= Sound Patterns =

Musical piece by Pauline Oliveros

Sound Patterns (1961) is a musical piece for a cappella mixed chorus by Pauline Oliveros. Oliveros won the Gaudeamus International Composers Award in 1962 with this work.

Rather than a traditional text, the work is constructed of phonetic sounds chosen on the basis of their timbre. The piece is entirely notated, lasts about four minutes, and features an exposition (measures 1–12), development (12–46), and recapitulation (47–59).

The sounds may be understood to reflect Oliveros' interest in electronic music, which she had recently begun to work with. Heidi Van Gunden (1983) illustrates this point by highlighting four types of sounds that correspond to basic electronic music techniques:
1. white noise
2. ring-modulated sounds
3. percussive envelopes
4. filtered techniques
White noise is created vocally through the initial consonant "sh" and variations such as s, z, wh, p, t, h, ct, d, ch, th, k, and sw. Ring modulation is imitated through rapidly changing the vowel content, percussive envelopes through "lip pops," "tongue clicks," "snap fingers," and "flutter lips", and filtering through muting such as by covering the mouth with one's hand, sounding the consonant "M" through tightly closed lips, or singing through clenched teeth.
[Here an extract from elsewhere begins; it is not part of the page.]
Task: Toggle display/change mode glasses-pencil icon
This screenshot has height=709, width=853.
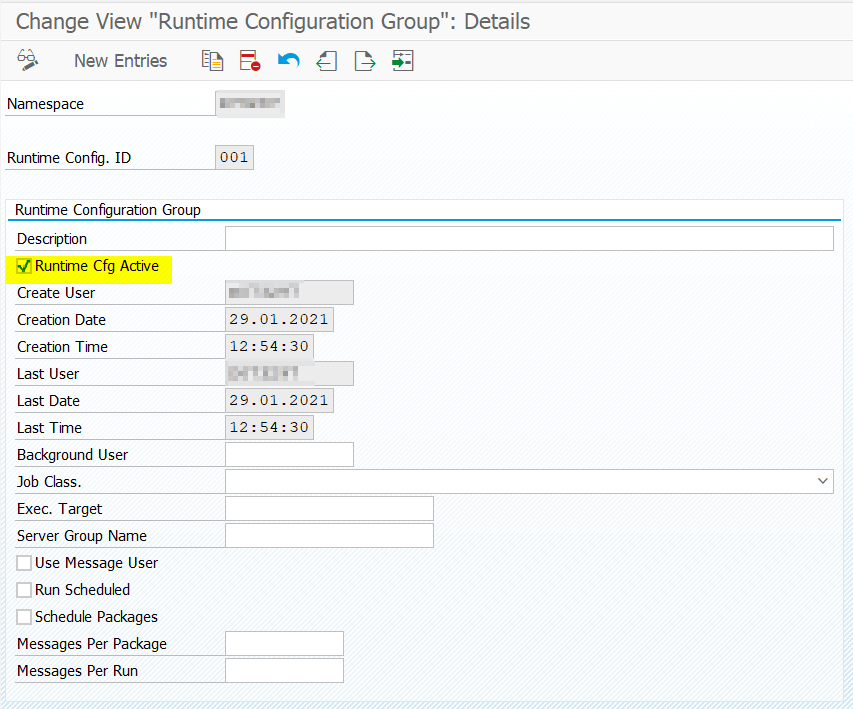Action: (27, 60)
It is Oliveros' "most carefully composed piece" and features only one measure of controlled improvisation linking the development to the recapitulation. The piece also predates similar compositions by György Ligeti and Karlheinz Stockhausen (Momente 1961–1962, revised 1965). Ligeti was actually one of the judges for the Gaudeamus competition and featured unusual vocal sounds in his Aventures (1962) and Nouvelles Aventures (1962–65). These works are all featured in Erhard Karkoschka's Notation in New Music (1966/English 1972).